Speaker
Description
Extracellular vesicles (EVs) are double-layered phospholipid vesicles having nanometric size that are rapidly gaining in popularity as biomarkers of various diseases, acting as cargoes of valuable information from the cell of origin [1]. Despite their value, their current use in clinical practice is still limited. Among the limiting factors, one of the most critical is their isolation. In fact, conventional approaches are characterized by low purity and throughput, or poor reproducibility [2]. Here, we propose a droplet microfluidic platform developed for EV isolation by affinity capture with magnetic beads [3]. This platform is capable of processing large sample volumes in a relatively short time.
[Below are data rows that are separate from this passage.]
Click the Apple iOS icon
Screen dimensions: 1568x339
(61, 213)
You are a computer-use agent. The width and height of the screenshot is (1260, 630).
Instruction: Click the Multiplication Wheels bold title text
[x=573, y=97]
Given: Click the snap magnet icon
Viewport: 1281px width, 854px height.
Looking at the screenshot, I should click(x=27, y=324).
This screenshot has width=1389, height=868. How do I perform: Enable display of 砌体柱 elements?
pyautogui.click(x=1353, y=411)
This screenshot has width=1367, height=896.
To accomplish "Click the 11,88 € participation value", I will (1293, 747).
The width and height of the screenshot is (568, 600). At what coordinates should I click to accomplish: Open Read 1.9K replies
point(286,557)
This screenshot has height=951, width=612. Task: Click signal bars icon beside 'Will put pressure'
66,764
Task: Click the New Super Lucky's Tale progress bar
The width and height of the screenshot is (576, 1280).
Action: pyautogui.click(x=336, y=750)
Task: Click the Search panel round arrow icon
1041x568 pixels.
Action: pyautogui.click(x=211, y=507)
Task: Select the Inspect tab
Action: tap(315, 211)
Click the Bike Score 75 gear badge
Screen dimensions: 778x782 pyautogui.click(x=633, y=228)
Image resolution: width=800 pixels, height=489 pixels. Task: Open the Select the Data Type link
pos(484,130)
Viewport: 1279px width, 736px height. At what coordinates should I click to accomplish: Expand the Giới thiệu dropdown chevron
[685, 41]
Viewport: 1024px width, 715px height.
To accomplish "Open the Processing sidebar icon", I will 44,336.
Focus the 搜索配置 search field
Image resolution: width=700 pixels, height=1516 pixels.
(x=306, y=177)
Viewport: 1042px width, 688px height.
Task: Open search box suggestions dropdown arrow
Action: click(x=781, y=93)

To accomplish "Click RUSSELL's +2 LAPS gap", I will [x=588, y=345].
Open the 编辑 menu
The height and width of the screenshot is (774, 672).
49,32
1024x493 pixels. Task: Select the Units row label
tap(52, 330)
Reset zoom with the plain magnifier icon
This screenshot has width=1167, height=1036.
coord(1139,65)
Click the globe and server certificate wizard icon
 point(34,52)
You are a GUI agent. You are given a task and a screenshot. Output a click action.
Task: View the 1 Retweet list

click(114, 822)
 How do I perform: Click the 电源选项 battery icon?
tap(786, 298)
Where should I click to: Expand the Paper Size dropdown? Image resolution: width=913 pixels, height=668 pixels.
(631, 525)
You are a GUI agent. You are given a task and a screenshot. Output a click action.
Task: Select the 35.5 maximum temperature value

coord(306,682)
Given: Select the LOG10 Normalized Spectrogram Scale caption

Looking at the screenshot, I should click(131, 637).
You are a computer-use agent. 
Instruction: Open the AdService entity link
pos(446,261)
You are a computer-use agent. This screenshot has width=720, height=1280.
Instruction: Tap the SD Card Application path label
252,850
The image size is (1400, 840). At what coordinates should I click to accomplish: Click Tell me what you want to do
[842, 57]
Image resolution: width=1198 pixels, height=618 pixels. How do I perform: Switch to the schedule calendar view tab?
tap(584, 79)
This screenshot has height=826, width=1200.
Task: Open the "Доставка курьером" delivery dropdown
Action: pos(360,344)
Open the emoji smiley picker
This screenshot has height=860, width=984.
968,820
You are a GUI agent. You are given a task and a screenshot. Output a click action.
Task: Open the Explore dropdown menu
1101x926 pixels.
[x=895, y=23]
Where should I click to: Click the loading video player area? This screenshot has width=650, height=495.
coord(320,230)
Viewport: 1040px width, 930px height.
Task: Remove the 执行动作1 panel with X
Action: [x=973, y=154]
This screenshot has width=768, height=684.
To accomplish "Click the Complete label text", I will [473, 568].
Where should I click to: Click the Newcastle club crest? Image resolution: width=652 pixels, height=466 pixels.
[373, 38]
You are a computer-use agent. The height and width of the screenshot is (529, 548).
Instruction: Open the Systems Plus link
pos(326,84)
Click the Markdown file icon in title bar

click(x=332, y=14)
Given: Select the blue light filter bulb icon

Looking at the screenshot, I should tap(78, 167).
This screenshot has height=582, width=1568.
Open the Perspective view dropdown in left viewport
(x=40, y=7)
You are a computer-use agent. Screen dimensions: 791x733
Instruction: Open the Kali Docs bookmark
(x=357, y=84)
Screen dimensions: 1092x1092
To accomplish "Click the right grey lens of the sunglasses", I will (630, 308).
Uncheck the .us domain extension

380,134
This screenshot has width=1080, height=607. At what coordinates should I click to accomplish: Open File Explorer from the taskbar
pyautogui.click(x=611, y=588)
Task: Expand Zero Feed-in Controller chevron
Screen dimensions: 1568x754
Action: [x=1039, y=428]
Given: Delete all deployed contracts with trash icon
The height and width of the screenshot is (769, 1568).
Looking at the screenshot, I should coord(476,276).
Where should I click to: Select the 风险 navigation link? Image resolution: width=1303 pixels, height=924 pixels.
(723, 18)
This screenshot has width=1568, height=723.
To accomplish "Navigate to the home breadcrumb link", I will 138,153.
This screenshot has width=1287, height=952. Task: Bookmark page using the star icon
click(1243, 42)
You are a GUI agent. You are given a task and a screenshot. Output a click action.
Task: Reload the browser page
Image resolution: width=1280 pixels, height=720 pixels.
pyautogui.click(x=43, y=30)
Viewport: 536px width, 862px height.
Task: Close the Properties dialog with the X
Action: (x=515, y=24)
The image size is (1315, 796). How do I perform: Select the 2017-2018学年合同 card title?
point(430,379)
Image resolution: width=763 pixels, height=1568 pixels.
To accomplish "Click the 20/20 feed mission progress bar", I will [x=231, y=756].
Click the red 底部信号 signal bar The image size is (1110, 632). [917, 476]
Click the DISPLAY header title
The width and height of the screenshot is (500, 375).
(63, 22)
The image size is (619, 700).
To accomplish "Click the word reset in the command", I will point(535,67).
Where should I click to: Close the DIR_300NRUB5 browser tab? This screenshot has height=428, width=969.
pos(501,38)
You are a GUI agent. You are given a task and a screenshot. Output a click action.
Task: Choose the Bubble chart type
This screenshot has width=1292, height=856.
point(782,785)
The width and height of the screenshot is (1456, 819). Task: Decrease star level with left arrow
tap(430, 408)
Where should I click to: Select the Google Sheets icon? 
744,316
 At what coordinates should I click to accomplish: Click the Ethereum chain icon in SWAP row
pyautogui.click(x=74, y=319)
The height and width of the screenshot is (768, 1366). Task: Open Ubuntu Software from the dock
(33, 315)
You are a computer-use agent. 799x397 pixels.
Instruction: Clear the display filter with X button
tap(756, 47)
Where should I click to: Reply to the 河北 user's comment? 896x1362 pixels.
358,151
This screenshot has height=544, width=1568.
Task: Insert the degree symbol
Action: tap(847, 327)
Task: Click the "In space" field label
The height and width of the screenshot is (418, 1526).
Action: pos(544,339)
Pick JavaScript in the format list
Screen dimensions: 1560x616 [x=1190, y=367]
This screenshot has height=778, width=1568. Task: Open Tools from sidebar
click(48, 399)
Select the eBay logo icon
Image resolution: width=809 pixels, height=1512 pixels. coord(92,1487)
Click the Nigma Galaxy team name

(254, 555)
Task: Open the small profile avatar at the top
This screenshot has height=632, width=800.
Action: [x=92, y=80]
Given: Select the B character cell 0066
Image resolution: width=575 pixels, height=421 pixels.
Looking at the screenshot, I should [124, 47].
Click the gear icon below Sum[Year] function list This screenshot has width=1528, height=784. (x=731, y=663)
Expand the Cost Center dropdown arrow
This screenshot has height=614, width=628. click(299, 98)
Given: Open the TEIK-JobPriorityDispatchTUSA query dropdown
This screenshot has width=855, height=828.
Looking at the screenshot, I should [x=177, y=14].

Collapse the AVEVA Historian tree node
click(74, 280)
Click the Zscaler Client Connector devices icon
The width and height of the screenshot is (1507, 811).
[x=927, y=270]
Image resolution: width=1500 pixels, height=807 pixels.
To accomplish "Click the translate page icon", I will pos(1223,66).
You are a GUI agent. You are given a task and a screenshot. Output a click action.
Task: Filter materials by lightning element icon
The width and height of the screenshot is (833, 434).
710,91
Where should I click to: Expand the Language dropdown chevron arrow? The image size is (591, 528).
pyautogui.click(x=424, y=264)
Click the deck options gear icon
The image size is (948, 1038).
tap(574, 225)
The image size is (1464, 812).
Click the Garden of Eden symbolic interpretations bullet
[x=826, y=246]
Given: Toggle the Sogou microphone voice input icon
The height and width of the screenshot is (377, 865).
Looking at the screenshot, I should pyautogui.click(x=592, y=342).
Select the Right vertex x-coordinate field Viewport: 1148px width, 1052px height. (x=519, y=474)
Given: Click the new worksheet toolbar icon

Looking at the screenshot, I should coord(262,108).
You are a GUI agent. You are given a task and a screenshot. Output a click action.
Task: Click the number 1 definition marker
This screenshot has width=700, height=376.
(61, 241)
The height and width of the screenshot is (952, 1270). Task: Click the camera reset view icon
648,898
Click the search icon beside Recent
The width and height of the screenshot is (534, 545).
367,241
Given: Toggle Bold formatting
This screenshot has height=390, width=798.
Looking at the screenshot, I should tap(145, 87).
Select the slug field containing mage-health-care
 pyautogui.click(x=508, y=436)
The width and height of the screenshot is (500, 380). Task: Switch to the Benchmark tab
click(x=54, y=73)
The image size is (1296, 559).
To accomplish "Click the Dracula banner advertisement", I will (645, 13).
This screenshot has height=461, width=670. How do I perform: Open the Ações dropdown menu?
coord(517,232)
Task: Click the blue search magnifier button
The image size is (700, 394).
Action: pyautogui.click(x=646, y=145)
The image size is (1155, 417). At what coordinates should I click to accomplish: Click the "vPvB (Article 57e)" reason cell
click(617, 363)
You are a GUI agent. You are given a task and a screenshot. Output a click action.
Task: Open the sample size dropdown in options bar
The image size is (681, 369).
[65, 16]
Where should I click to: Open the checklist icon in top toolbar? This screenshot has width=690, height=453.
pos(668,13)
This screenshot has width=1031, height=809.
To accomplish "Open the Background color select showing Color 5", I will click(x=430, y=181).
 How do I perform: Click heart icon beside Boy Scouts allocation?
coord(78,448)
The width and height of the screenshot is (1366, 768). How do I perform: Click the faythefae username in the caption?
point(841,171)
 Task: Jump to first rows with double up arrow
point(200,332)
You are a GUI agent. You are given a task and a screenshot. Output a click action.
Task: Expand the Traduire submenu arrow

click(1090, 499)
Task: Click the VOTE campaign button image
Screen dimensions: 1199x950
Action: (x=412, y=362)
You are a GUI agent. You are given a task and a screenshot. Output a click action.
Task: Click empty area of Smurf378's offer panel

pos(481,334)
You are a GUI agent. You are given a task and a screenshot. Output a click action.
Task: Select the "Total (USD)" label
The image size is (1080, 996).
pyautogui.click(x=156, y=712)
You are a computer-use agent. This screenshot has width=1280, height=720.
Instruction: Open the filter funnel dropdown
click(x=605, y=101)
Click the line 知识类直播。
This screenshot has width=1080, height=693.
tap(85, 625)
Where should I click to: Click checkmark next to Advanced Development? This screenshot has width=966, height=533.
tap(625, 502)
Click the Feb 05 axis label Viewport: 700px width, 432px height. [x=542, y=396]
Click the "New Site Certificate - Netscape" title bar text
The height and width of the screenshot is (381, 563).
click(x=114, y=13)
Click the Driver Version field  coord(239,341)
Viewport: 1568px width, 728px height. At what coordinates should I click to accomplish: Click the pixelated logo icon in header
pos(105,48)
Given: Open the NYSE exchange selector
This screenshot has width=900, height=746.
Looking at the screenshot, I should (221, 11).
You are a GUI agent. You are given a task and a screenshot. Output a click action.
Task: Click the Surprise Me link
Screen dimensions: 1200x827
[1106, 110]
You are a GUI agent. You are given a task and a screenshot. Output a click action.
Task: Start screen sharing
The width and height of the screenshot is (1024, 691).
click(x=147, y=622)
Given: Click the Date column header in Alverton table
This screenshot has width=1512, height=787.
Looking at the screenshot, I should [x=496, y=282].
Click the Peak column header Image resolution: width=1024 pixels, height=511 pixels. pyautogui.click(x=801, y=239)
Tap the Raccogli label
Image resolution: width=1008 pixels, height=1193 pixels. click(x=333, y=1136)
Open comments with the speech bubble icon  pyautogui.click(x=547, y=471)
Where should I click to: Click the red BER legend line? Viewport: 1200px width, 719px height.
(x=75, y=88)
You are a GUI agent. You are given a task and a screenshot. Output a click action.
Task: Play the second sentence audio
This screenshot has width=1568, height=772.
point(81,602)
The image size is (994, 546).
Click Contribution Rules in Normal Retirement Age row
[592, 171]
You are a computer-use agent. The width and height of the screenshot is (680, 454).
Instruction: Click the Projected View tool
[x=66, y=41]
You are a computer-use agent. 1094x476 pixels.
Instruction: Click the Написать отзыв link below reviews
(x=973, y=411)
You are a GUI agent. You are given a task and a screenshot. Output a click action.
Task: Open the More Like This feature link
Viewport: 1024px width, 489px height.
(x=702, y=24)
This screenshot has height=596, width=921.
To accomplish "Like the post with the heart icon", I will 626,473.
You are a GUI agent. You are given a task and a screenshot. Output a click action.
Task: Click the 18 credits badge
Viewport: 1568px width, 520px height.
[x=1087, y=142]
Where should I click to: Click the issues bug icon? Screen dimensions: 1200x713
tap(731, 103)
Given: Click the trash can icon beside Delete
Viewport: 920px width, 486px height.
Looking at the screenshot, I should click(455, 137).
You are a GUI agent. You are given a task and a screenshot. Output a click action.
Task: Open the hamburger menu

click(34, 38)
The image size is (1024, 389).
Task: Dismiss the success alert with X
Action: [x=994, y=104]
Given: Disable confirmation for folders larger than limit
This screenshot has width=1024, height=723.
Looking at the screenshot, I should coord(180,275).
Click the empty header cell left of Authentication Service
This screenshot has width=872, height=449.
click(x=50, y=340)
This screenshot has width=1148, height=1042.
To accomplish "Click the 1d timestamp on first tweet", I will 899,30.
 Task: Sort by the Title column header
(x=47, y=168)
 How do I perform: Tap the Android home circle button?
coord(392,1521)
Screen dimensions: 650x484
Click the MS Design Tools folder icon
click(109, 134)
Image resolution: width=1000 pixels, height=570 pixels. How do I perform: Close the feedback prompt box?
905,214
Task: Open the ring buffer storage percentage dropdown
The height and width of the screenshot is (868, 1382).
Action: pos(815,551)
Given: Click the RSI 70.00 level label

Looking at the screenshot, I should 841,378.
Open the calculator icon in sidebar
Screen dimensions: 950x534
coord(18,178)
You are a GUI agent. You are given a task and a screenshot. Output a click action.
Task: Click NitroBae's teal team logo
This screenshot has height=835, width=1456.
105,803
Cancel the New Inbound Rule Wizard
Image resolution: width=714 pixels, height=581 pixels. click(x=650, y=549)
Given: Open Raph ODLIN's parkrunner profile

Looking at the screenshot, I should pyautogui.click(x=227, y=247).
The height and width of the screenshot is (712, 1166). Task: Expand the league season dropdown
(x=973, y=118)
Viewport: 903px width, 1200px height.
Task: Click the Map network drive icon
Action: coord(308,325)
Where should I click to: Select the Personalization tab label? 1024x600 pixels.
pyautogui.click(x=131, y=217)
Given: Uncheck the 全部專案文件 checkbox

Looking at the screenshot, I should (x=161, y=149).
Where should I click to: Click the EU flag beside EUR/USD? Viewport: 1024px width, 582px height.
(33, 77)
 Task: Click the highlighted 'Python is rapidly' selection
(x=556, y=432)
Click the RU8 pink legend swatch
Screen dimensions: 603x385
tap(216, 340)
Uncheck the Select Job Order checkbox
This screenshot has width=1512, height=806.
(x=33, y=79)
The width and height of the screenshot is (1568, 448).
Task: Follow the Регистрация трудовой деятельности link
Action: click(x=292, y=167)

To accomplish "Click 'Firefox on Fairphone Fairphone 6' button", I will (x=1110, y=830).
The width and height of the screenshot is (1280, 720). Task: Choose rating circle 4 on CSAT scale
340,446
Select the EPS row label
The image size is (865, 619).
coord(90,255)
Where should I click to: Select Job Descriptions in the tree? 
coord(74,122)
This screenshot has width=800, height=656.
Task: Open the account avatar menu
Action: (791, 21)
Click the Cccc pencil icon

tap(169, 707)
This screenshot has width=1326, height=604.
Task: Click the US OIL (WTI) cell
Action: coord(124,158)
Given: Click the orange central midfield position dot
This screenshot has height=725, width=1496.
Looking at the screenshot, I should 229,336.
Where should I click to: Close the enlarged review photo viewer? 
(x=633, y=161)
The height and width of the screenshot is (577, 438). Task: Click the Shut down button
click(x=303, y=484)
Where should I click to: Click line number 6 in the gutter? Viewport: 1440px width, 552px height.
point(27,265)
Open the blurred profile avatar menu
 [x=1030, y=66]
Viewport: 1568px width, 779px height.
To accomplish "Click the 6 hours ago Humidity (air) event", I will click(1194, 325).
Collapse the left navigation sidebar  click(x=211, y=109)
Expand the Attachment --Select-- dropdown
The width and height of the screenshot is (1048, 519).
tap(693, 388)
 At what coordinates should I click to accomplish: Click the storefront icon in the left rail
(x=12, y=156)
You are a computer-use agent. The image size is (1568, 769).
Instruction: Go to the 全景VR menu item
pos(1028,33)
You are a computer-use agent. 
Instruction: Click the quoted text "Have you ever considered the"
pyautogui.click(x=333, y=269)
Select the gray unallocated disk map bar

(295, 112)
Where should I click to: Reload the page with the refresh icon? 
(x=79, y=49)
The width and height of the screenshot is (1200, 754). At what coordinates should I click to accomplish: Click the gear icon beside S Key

Systematic comparison with commercial methods proves that the platform leads to an improved EV capture efficiency of 2.5-fold. This is due to the fact that EVs and magnetic beads are co-encapsulated within the same droplet, which acts promoting their mixing [4]. The beads are extracted within the microfluidic system and collected for EV analysis. At first, the platform has been validated from the microfluidics point of view: throughput, automation and magnetic beads handling have been investigated. Then, the EV isolation capability has been performed by the most used techniques: confocal microscopy and flow-cytometry prove the presence of EVs captured on the beads, while scattering techniques and protein assays allow defining a capture efficiency. Finally, the miRNAs cargo has been quantified to verify the EV integrity. The remarkable improvements compare with monophasic microfluidic indicate how droplet microfluidics represent a suitable technology for EV isolation especially in case of clinical applications [5], where a few mL of starting sample is considered. To achieve this aim, preliminary validation using human plasma samples will be presented.
[1] G. Raposo, et al., Nat.Rev.Mol.Cell Biol. 20,509 (2019).
[2] F. Momen-Heravi, et al., Biol.Chem. 394,1253 (2013).
[3] A. Meggiolaro, et al. Sens. Actuators B: Chem. 409, 135583 (2024).
[4] C.N. Baroud, et al., Lab-Chip. 10,2023 (2010).
[5] A. Meggiolaro, et al. Biosensors. 13,1 (2023).